**EXERCISE DETAILS:** From the data that follows, copy every line holding the string "computer".

**DATASET CONTENT:**
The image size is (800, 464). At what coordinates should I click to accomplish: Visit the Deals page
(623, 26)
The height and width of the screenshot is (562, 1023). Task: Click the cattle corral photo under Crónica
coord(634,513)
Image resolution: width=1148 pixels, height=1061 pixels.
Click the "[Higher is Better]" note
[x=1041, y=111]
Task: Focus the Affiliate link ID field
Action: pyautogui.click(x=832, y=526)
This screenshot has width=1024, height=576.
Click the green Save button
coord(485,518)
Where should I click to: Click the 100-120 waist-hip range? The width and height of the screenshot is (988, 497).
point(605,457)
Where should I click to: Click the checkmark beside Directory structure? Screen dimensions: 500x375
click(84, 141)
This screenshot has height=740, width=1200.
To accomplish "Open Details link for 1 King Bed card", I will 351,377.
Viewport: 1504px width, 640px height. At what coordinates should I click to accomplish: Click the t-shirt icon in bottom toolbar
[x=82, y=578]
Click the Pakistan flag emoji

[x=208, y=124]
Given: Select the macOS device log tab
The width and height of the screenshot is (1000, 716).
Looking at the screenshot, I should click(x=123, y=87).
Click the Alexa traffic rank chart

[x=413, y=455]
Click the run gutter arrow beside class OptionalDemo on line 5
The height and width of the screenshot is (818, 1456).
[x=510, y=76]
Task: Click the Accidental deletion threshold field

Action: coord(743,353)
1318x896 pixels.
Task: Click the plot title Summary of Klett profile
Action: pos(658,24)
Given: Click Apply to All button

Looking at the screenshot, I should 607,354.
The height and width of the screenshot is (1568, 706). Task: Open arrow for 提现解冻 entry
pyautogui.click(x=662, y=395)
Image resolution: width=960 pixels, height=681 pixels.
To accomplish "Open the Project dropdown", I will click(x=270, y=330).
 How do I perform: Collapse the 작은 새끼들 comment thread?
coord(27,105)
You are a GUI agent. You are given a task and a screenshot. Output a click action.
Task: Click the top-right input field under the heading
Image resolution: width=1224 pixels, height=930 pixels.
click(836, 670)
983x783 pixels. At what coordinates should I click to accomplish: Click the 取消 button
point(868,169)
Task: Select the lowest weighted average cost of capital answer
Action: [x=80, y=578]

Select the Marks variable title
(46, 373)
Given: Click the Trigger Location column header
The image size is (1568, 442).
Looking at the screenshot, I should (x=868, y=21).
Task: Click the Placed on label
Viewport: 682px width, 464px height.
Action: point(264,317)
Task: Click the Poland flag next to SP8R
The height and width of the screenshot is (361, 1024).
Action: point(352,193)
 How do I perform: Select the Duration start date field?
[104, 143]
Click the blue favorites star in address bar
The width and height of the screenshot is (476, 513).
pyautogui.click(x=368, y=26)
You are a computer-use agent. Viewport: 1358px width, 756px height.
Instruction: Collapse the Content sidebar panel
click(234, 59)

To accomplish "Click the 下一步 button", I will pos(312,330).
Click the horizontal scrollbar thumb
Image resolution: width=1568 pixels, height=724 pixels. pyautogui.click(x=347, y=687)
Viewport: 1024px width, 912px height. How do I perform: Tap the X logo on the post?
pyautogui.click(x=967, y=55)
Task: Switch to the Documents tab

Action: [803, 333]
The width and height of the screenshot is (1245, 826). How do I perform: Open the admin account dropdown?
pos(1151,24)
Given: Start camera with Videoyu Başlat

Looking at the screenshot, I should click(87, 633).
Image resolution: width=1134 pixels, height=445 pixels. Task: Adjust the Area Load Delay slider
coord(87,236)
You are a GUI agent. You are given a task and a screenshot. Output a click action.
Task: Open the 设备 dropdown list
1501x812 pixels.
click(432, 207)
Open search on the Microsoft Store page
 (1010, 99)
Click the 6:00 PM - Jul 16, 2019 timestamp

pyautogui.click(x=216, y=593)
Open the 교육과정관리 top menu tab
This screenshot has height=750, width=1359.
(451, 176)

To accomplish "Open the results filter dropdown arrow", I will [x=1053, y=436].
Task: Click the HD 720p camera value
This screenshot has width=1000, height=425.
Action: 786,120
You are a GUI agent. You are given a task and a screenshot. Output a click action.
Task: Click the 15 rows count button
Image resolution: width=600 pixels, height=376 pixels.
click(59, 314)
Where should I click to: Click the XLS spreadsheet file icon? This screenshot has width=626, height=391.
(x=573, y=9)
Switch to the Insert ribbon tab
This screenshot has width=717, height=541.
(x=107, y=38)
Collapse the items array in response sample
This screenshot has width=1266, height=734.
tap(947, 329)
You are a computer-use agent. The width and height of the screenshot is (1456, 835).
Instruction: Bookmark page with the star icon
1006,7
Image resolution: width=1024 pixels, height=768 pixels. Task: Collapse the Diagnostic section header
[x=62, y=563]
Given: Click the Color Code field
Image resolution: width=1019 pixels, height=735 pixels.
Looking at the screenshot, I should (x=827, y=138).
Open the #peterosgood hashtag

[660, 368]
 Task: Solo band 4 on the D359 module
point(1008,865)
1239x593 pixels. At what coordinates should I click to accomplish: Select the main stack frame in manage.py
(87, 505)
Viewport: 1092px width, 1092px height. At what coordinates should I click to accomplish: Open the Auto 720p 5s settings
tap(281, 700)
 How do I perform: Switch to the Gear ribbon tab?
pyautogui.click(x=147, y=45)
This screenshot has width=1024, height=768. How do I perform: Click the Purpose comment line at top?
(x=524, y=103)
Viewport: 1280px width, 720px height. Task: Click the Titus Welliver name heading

**RESPONSE AREA:**
You are a computer-use agent. Viewport: 1358px width, 756px height.
You are a computer-use agent. The width and height of the screenshot is (1456, 835).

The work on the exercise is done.